Jeudi 2 avril 2015. Après Alain Ducasse at the Dorchester à Londres, Alain Ducasse au Plaza Athénée ou encore au Meurice, c’est désormais à l’Hôtel de Paris, palace mythique de Monte Carlo qu’Alain Ducasse bouleverse les codes.

La façade de l'hôtel de Paris à Monaco qui a engagé une série de travaux pour reconstruire son parc de chambres jusqu'en 2018.

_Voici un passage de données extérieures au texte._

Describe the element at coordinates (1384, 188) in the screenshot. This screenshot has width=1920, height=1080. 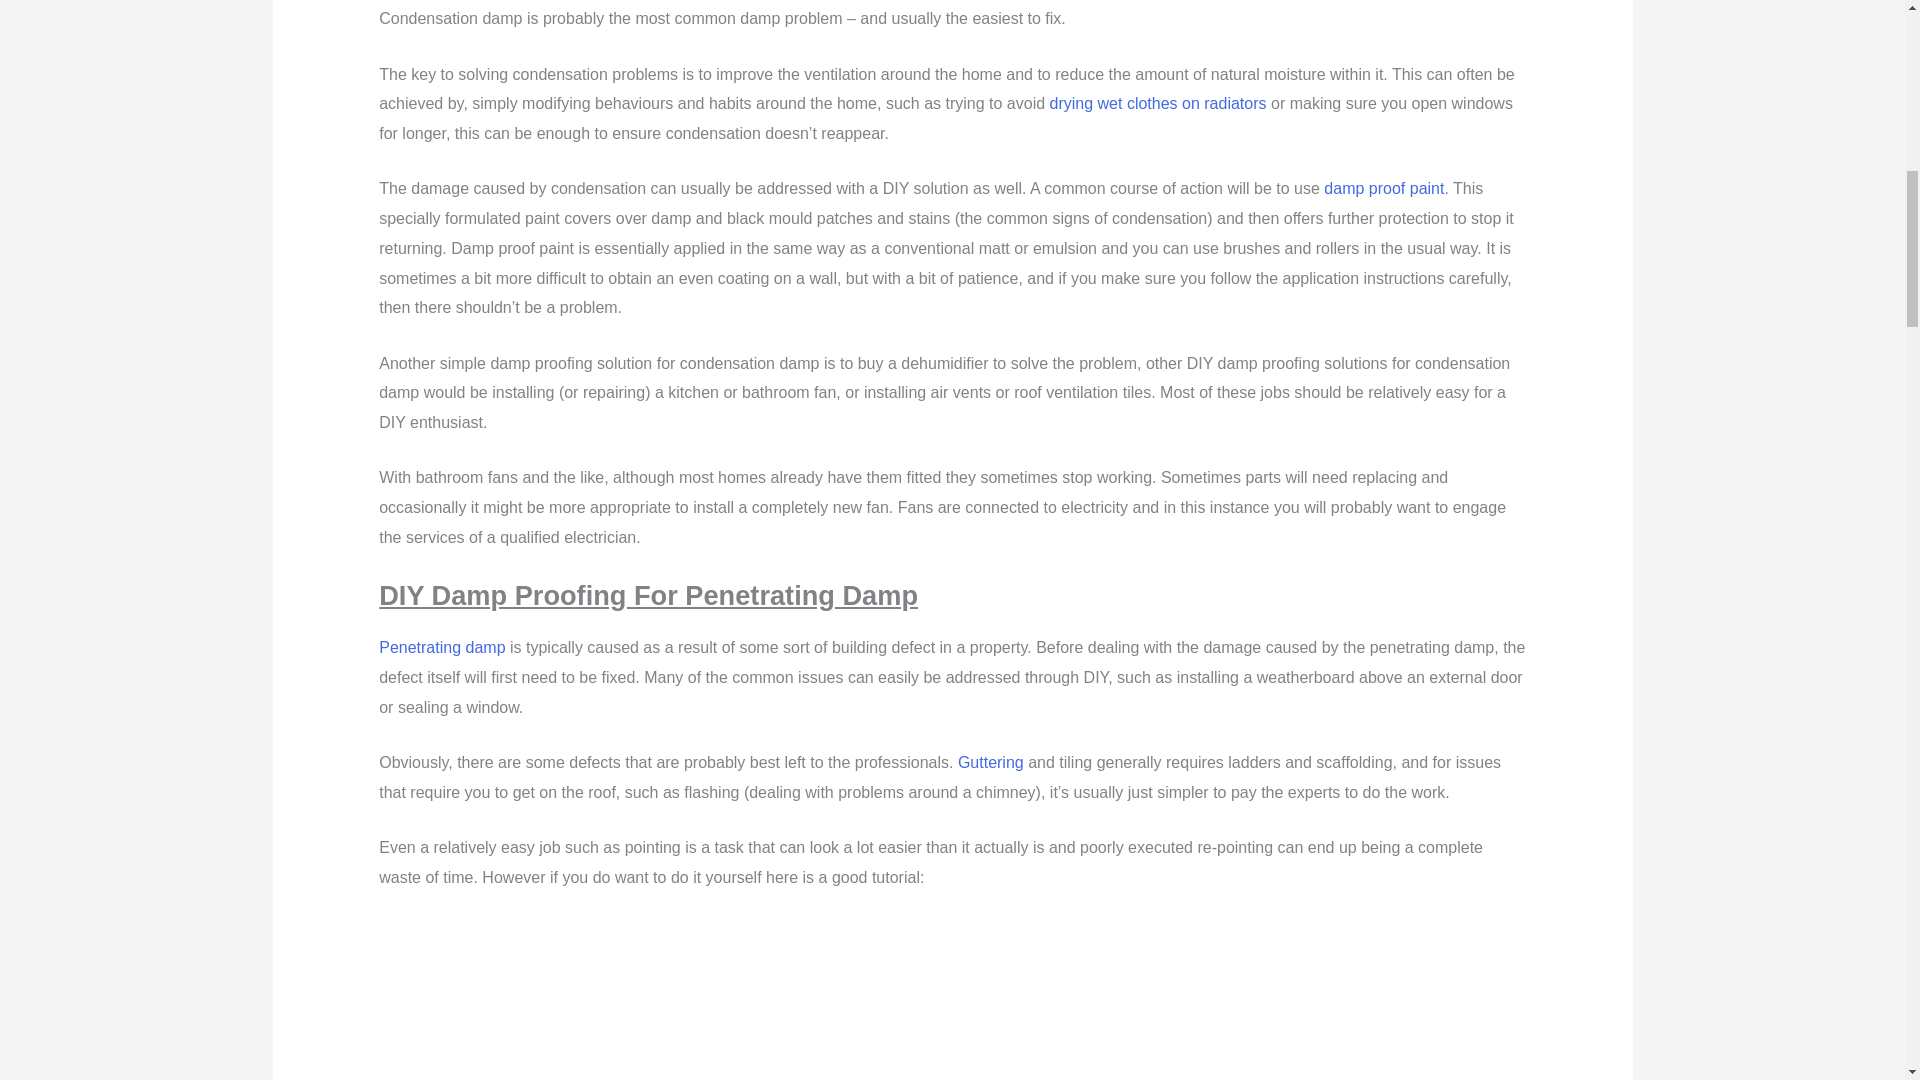
I see `damp proof paint` at that location.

La façade de l’hôtel de Paris à Monaco qui a engagé une série de travaux pour reconstruire son parc de chambres jusqu’en 2018.

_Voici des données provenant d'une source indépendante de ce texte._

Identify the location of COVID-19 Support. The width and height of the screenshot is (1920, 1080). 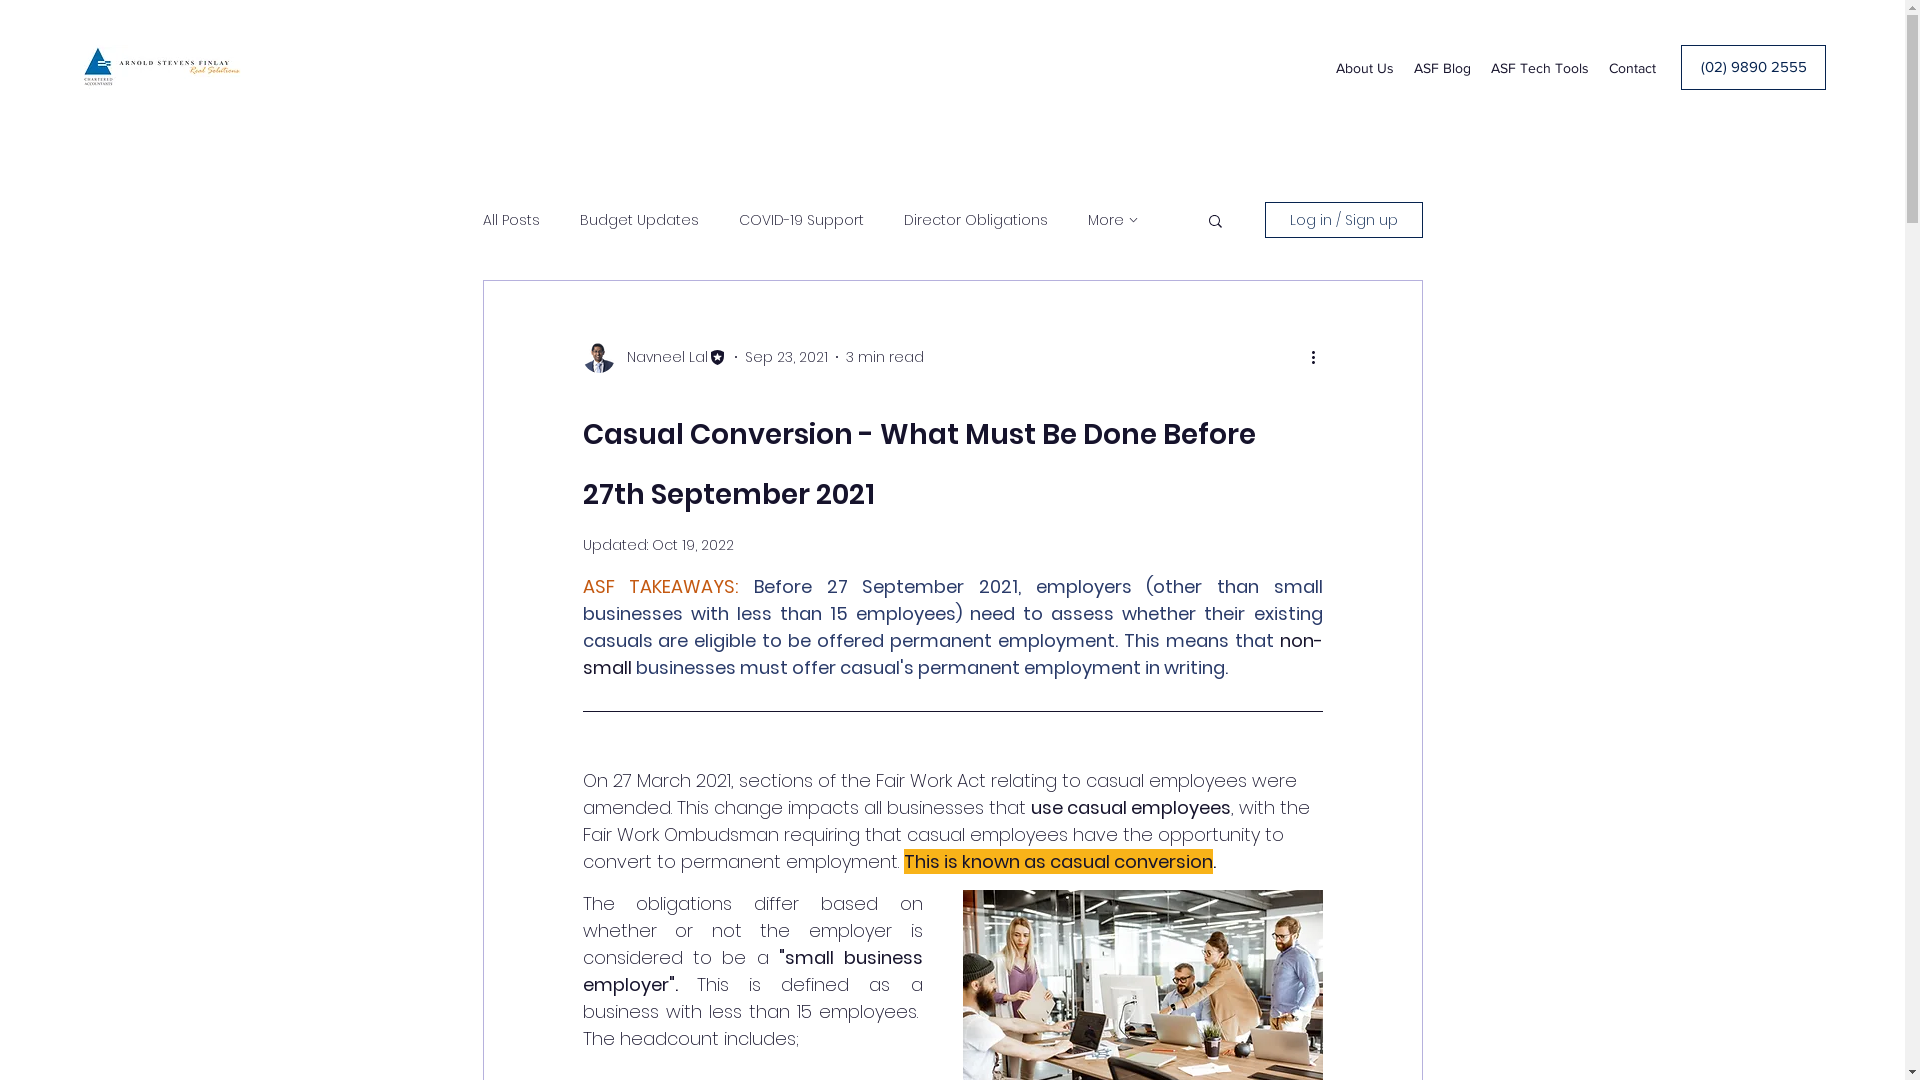
(800, 220).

Si le chef gascon est un habitué de l’établissement puisqu’il y soufflera sa vingt-huitième année de maison le 27 mai prochain, c’est un profond changement qu’il vient d’opérer dans le lieu qui l’a vu naître et propulsé à l’âge de 33 ans, dans le clan très fermé des trois étoiles Michelin. Au-delà du nom –désormais vous l’aurez compris, ne dites plus le Louis XV mais Alain Ducasse à l’Hôtel de Paris-, c’est tout une succession d’éléments qui ont été métamorphosés à commencer par la signature graphique du restaurant. Représentée par l’alliance de deux symboles essentiels de la cuisine méditerranéenne, l’olivier et le poisson, la nouvelle insigne de l’établissement dresse un clin d’œil à la richesse du terroir environnant. Ultime lien avec la cuisine, sa couleur cuivrée, traitée à chaud rappelle quant à elle les batteries de casseroles utilisées en cuisine.

 

VIVRE AVEC SON EPOQUE

Il est désormais bien loin le temps du bouquet de fleur XXL au centre de la salle, des costumes surannés et du mobilier façon Louis XV. Si les gravures et la fresque plafonnière peinte au temps du Second Empire par Marie-Hélix Hyppolyte Lucas nous plongent dans l’histoire mythique de ce lieu, aucun élément de l’ancienne décoration n’a résisté au souffle moderne du duo Patrick Jouin et Sanjit Manku.

Après un premier chantier réussi lors de la réflexion de l’univers restauration du Plaza Athénée, c’est désormais à l’établissement de la Riviera que les deux hommes ont apporté leur vision moderne, subtile et élégante, en harmonie avec la cuisine du chef gascon. C’est en partant du centre de la pièce –là où se trouvait anciennement le grand bouquet de fleurs- que les deux architectes ont tracé leur ligne de mire et écrit une nouvelle histoire en cherchant à mettre sur le devant de la scène, les gestes qui sont habituellement réalisés à l’abri des regards. Dessinée sur un noyau central rond –destiné à tourner sur lui-même durant le repas- se dresse une drôle de création aux courbes pour le moins futuristes. Des panneaux lumineux semblables aux tuyaux sonores d’un orgue aux courbes en bois arrondies à la façon d’une coque de bateau, chacun à son avis sur ce meuble central que l’on nomme, l’Office.

Situé au centre de la salle de restaurant, l'Office met en avant le travail de préparation réalisé par les équipes de salle.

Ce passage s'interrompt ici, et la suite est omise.